--- RECORDS PROVIDED Enclosed Below ---

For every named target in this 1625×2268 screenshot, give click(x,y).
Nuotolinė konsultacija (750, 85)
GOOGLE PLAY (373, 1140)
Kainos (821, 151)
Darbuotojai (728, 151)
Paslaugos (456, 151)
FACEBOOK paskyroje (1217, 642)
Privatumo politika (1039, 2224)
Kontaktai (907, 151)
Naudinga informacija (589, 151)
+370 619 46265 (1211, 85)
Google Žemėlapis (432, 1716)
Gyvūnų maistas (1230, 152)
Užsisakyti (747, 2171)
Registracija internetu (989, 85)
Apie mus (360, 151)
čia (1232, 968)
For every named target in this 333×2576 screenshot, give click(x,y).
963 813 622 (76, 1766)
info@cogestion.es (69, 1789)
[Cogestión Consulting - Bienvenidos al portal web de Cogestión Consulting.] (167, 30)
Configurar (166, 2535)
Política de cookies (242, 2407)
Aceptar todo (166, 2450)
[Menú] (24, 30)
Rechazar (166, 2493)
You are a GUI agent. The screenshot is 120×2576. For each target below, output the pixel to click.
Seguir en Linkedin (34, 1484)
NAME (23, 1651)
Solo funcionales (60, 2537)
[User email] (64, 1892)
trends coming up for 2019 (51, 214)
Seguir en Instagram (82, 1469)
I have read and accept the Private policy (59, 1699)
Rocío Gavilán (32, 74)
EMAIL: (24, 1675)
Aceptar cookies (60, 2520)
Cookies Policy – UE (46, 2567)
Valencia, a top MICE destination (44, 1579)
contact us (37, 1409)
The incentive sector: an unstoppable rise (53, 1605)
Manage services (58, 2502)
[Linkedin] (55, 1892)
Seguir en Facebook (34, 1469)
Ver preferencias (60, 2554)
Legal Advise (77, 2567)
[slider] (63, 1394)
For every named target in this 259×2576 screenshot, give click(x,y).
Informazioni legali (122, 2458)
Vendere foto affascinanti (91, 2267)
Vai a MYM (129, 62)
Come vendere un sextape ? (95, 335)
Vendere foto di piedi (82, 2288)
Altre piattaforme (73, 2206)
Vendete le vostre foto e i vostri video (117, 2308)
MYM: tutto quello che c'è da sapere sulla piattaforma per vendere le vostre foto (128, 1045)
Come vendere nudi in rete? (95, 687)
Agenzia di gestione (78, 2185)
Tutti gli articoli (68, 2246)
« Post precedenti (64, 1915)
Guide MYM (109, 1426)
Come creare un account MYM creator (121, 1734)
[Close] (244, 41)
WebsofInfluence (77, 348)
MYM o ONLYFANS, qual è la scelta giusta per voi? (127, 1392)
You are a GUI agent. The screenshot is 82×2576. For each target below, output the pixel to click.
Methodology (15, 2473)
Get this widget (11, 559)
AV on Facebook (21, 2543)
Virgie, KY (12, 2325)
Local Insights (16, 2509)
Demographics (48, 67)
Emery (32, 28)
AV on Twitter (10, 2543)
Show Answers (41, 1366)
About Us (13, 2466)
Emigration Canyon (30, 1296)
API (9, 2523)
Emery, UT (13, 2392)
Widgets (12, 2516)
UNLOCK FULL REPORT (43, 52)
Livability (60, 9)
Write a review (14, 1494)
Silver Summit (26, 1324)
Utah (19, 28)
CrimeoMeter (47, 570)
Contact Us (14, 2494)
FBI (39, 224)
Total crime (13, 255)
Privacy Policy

--- End of Enclosed RECORDS PROVIDED ---

Output the lines above between the one holding "Solo funcionales (60, 2537)" and the one holding "Vai a MYM (129, 62)", inclusive, with nothing before or after them.

RESPONSE TO THE TASK:
Solo funcionales (60, 2537)
[User email] (64, 1892)
trends coming up for 2019 (51, 214)
Seguir en Instagram (82, 1469)
I have read and accept the Private policy (59, 1699)
Rocío Gavilán (32, 74)
EMAIL: (24, 1675)
Aceptar cookies (60, 2520)
Cookies Policy – UE (46, 2567)
Valencia, a top MICE destination (44, 1579)
contact us (37, 1409)
The incentive sector: an unstoppable rise (53, 1605)
Manage services (58, 2502)
[Linkedin] (55, 1892)
Seguir en Facebook (34, 1469)
Ver preferencias (60, 2554)
Legal Advise (77, 2567)
[slider] (63, 1394)
For every named target in this 259×2576 screenshot, give click(x,y).
Informazioni legali (122, 2458)
Vendere foto affascinanti (91, 2267)
Vai a MYM (129, 62)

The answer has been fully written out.